Tuffy, these were two small fights that we had already discussed and (I thought) had resolved. I had thought everything was fine up until a week ago, when she stopped contacting me. My mother had even treated us to see a musical in the city the Sunday before! Until now, she had always discussed when she was getting irritated at me; she’s a very frank and open person who has never hesitated to tell me when I’ve said or done something stupid, so I have been completely blown out of the water at this sudden change.

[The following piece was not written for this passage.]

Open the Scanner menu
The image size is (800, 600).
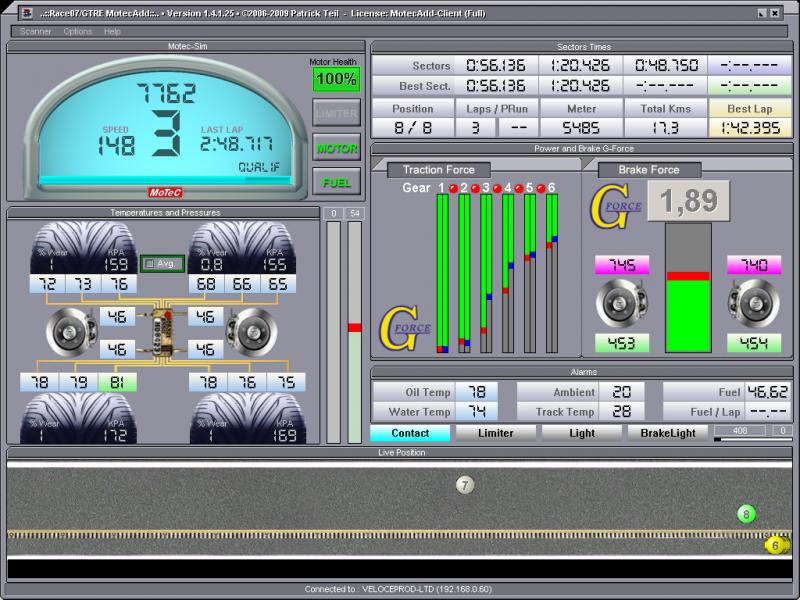pos(35,31)
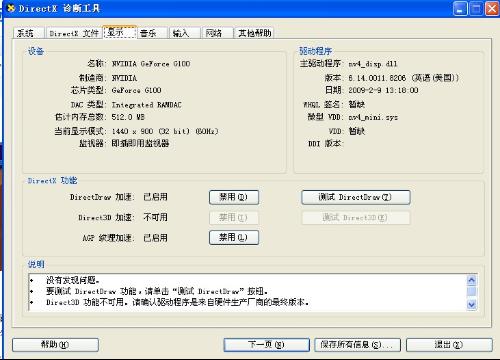
Task: Open the 网络 tab
Action: pyautogui.click(x=217, y=33)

I’ve been very confused and hurt, and it’s been sending me into a depression. I had a lot of problems with depression, anxiety, and suicidal tendencies when I was younger, and basically had no real friendships until around the time I met her, all of which she has known for years. She told me that I should no longer contact her, and even told our other friends not to tell me about a party she was having (one she had already invited me to, before she stopped contacting me). We had plans to travel abroad over winter vacation and she was going to come to my family’s Thanksgiving (for the 3rd year in a row). Why continue making plans with me if she had been thinking of dropping me as a friend? Why pretend everything was perfectly fine, then drop a bomb on me like this? I’ve never been in such a confusing and hurtful situation like this before, and have no idea where to begin to handle it if she refuses to even speak to me.
-Confused, Hurt, and Betrayed
Dear Confused, Hurt, and Betrayed,
What kind of “BEST FRIEND” sends a FACEBOOK message to end the friendship?! Who she think she is?!

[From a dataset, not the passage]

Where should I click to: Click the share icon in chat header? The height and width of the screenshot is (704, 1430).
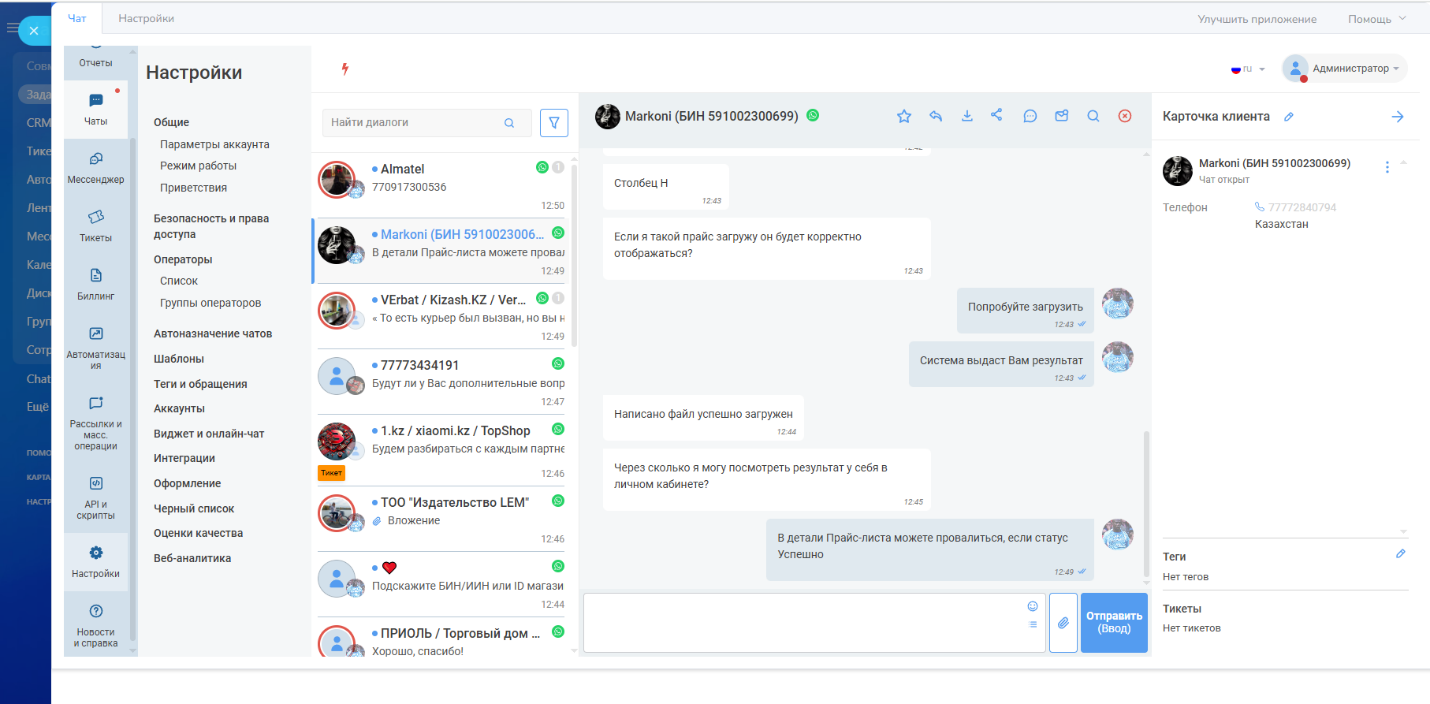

Floop her. Floop her right in the ear. This is a totally ridiculous situation. I mean, I get a lot of emails similar to this one about friendships not working out. But ending things with a best friend via Facebook is a new one for Tuffs.
Okay, let’s back it up.
This girl is a person, right, so she’s allowed to end friendships with whoever she wants. I mean, it’s up to her who she wants to be around. But if you’ve been best friends for years, she owes you more of an explanation. Out of the blue, after making future plans with you, she says, oops, never mind, don’t wanna be near you any more, don’t look at me, don’t contact me, hell, don’t even think about me. That is NOT adult behavior. She should have at least talked it out with you over a coffee or something.
Buuuuut she didn’t. So. There that is.
You know, it’s especially messed up since she knew about your trouble making friends. She knows this will really hurt you, and I bet that’s why she’s doing it this way. For whatever reason, she WANTS to hurt you.
Which, of course, brings us to the part of the answer you DON’T want to hear. I gotta be honest with you, chances are you did something to really piss her off, and it was probably your fault. It’s a pretty major thing to tell your former best friend you don’t even want to have CONTACT. Try to think–is there anything you might have done that offended or upset her?
And, again, you do have trouble making friends. At a certain point, you have to ask yourself: what am I doing wrong and how can I fix it? What keeps you from making friends? Chances are, it’s related to what made this girl throw a Facebook restraining order at you.
Which is not to say this is your fault. Because it’s not. Girl’s a meanybeany. But I think you should let this friendship drop and try to use it as a learning experience to help you meet better friends. Which, by the way, you can only do by being a good friend yourself.